Серов пошевелился Хосяк, то ли отвечая на это движение, то ли пресекая возможные возражения, заговорил еще горячей, торопливей:
– И осуществить мы все это сможем, сможем! Потому как на земле теперь наша воля!
Мы и есть "скорая помощь"! Только не вылечиться всем вам поможем, а глубже и навсегда в безумие погрузиться! И по России таких карет, как наша...
Петух в который раз уже затрепыхался, забился в корзине.
– Пеца, пеца, петушок... Золотой... Золотой окорочок мой... – заворковала, запела Калерия, и тут же крышка корзины, как на кипящем котле, дважды подпрыгнула, слетела на пол, из корзины выставился всклокоченный, кучеряво-седой Академ, а вслед за ним выглянул слегка придушенный, с огромным, безумно раззявленным клювом и сбитым набок гребнем петух.
– Брешут!

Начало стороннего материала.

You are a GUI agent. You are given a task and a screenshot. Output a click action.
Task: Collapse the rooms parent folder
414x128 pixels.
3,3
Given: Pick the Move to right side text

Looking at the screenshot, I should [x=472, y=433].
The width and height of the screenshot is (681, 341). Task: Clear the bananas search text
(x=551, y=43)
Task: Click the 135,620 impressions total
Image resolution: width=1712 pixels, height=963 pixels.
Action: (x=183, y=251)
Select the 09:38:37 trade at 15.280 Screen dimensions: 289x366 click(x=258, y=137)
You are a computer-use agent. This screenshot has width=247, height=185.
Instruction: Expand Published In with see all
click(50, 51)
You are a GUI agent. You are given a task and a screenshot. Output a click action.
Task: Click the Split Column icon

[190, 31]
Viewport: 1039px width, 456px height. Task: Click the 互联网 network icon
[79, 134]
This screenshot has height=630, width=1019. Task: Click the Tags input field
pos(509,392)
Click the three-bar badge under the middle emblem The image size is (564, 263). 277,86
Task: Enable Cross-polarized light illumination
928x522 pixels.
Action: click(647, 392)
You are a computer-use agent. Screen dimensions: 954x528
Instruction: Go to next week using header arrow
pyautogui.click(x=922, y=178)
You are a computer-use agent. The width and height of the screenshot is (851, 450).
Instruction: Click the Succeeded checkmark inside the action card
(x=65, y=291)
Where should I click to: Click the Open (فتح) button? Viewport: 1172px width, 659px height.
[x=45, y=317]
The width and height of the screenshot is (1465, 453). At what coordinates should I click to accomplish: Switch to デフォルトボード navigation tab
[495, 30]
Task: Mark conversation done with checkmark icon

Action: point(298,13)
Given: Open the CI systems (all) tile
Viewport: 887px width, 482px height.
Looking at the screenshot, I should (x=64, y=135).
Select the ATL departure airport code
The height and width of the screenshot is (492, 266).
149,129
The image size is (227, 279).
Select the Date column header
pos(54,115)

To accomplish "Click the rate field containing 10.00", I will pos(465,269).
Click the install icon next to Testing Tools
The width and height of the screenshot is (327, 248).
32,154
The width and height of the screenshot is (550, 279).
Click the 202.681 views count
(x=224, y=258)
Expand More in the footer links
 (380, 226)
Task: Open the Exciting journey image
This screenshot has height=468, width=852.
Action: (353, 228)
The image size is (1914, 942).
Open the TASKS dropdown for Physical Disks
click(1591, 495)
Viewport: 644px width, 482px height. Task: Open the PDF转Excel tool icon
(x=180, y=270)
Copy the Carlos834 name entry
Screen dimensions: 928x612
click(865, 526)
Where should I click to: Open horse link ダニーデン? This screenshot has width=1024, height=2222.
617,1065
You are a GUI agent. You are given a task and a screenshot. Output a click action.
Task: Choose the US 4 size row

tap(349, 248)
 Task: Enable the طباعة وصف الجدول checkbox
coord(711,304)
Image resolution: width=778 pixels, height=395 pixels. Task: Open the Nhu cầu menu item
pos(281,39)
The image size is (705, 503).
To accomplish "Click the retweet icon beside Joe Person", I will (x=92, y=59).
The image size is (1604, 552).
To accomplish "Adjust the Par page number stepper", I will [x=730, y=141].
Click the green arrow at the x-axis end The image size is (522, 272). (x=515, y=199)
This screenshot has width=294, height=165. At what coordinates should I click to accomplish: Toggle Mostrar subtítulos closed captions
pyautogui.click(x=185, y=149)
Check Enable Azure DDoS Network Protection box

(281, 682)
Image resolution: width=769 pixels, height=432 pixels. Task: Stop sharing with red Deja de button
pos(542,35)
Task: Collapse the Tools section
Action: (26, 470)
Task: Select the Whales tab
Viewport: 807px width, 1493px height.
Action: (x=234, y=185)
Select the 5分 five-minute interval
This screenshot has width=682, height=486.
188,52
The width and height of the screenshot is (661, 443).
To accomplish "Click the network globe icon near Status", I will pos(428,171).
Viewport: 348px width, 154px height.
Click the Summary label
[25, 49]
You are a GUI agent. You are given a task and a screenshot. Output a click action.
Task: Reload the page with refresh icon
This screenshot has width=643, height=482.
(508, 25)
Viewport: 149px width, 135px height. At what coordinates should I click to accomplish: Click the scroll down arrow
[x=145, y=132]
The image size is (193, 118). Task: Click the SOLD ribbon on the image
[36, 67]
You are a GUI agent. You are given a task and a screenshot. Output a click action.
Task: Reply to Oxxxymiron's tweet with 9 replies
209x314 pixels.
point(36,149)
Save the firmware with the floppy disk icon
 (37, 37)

Брешут они! – завизжал Ной Янович и, ловко выпрыгнув из корзины, кинулся на белую грудь Хосяку. – Они прибили ее! Или ударили так...
специально... так ударили, чтобы память у нее отшибло! А может, и совсем убили!
Я слышал, как они договаривались, когда она сошла! Слышал! Они потом побежали ее догонять! А я не спал, потому что лекарства не пил! Он! Он! – Ной Янович внезапно оставил Хосяка, скакнул к растворенному в кабину окошку, вцепился коричневыми лапками в загривок водителю. – Полкаш прибил наверняка!
Петух, перевозбужденный машинным хаосом, снова закричал, забился в черно-седой пене и, вмиг выпустив крылья, спланировал на косенькую Академову спину... Машину как следует тряхануло, повело в сторону, она замедлила ход, Серов вскочил, ударил, что было силы, Хосяка носком кроссовки под колено, Хосяк со стоном скорчился, машину завертело юзом на месте, и Серов, отворив дверь, повалился кулем на шоссе...
*** Он сидел под деревом в небольшом заброшенном московском сквере. Слезы текли по небритым, желтоватым от давнего йода щекам. Спасения от голоса, звенящего и потрескивающего в голове почти беспрерывно, звенящего по-новому, как-то зловеще-тонко, изничтожающе, – не было. Уже почти сутки убегал он от "скорой", сначала отсекшей его от дачи, а потом и от квартиры в Отрадном, убегал, скатывался на окраины Москвы, до ближних пригородов, потом опять возвращался в центр. Он смертельно, по-звериному устал, возбуждение ни на минуту не покидало его, и только после страшных напряжений воли или после каких-то юродских выходок голос стихал. Но юродствовать в Москве было непросто, а углубляться в пригороды Серов боялся. К нему несколько раз подходили, правда, пока не задерживали, отпускали, милиционеры. Он начинал рассказывать туповатым, раскормленным муниципалам про Хосяка, петуха, Академа, хватал их за руки, его лениво, с брезгливой рассеянностью отталкивали. Он понял: в следующий раз кто-нибудь из милиционеров просто отправит его в Кащенко. А ведь там Хосяк его враз настигнет.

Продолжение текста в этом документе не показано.